### Task prompt:
Transcribe exactly the line that contains "Portalul Serviciilor Publice (102, 1720)" and all lines following it to the end of the material below; omit everything else.

### Data in this exercise:
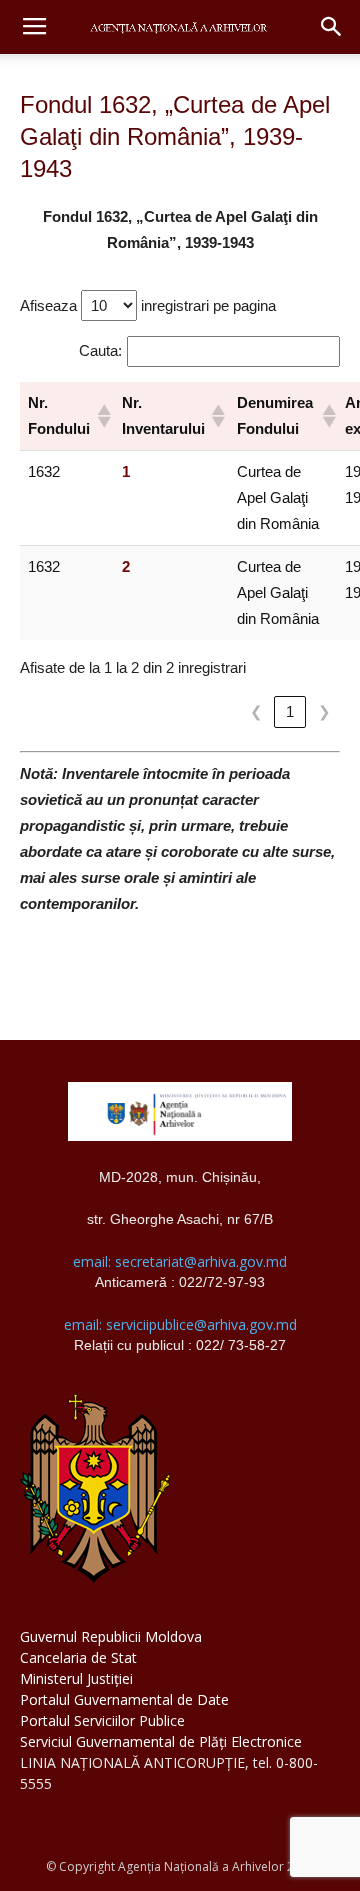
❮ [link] (256, 711)
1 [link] (290, 711)
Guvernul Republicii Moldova (111, 1636)
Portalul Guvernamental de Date (124, 1699)
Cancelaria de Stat (78, 1657)
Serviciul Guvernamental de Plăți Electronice (161, 1741)
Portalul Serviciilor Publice (102, 1720)
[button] (332, 27)
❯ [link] (324, 711)
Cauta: (100, 350)
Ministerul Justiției (76, 1678)
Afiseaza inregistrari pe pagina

### Answer space:
Portalul Serviciilor Publice (102, 1720)
[button] (332, 27)
❯ [link] (324, 711)
Cauta: (100, 350)
Ministerul Justiției (76, 1678)
Afiseaza inregistrari pe pagina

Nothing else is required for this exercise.